Call it a science fair before the science fairs.
About 350 students and parents from Indian Prairie Unit District 204 explored topics in science, technology, engineering and mathematics Saturday during the district's first Science Project Ideas and ITEM Open House.
The event was not only for gifted students or science brainiacs, said Alka Tyle, a former school board member and chairwoman of the STEM-204 Group. It was meant to give students some inspiration for upcoming science fairs or to begin seeing the fun in science.
Kids who haven't been introduced to science through their parents' careers may have benefited the most from talking with experts like Northern Illinois University professors who shared possible experiments young students can conduct.
"If their parents do not have a background in STEM (science, technology, engineering and mathematics), they can come here, get ideas and learn about resources," Tyle said.
Crone Middle School students Shreya Sridhara and Swathi Karri walked the open house together seeking ideas for experiments in the fields of alternative energy or environmental protection. Shreya, 12, of Naperville, said she thought one scientist, who specialized in botany and biochemistry, offered especially helpful advice.
"She gave us a lot of cool ideas for environmental science experiments," Shreya said. "That's the field we want to go into."
In the competitive world of science fairs, projects that could lead to helpful advances are seen favorably, said Swathi, 12, of Naperville.
"The judges like real-world projects so we want to do something that will help the world," Swathi said.
Aside from professors, a group of Northern Illinois University students representing the Society of Women Engineers attended the open house.
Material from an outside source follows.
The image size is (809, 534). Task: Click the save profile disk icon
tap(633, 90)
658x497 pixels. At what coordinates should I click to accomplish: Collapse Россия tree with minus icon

"We're just here to provide mentoring to the students," said Tricia Fremouw, a graduate student at NIU. "(We) try to find things that they've got an interest in and show them that there are ways to experiment with it."
Parents attending the event could sign up for the ITEM Booster Club, which supports new ITEM clubs that formed this year at each of District 204's high schools. The boosters provide funding and scientific expertise to students who want to gain more research experience.
"It's specifically to support kids interested in scientific research from a very hands-on component," said Bill Perry, an ITEM Boosters Club member.
Parents and students alike gathered at Scullen Middle School to watch performances by the Science Theatre troupe from the SciTech Hands-on Museum in Aurora, and robotics demonstrations by students from Illinois Math and Science Academy in Aurora.
Sunil Kulkarni of Naperville said the open house caught the interest of his son, Hrishikesh, who's 12.
"(My son went) through asking questions to see what he can make," Kulkarni said. "It's quite exciting."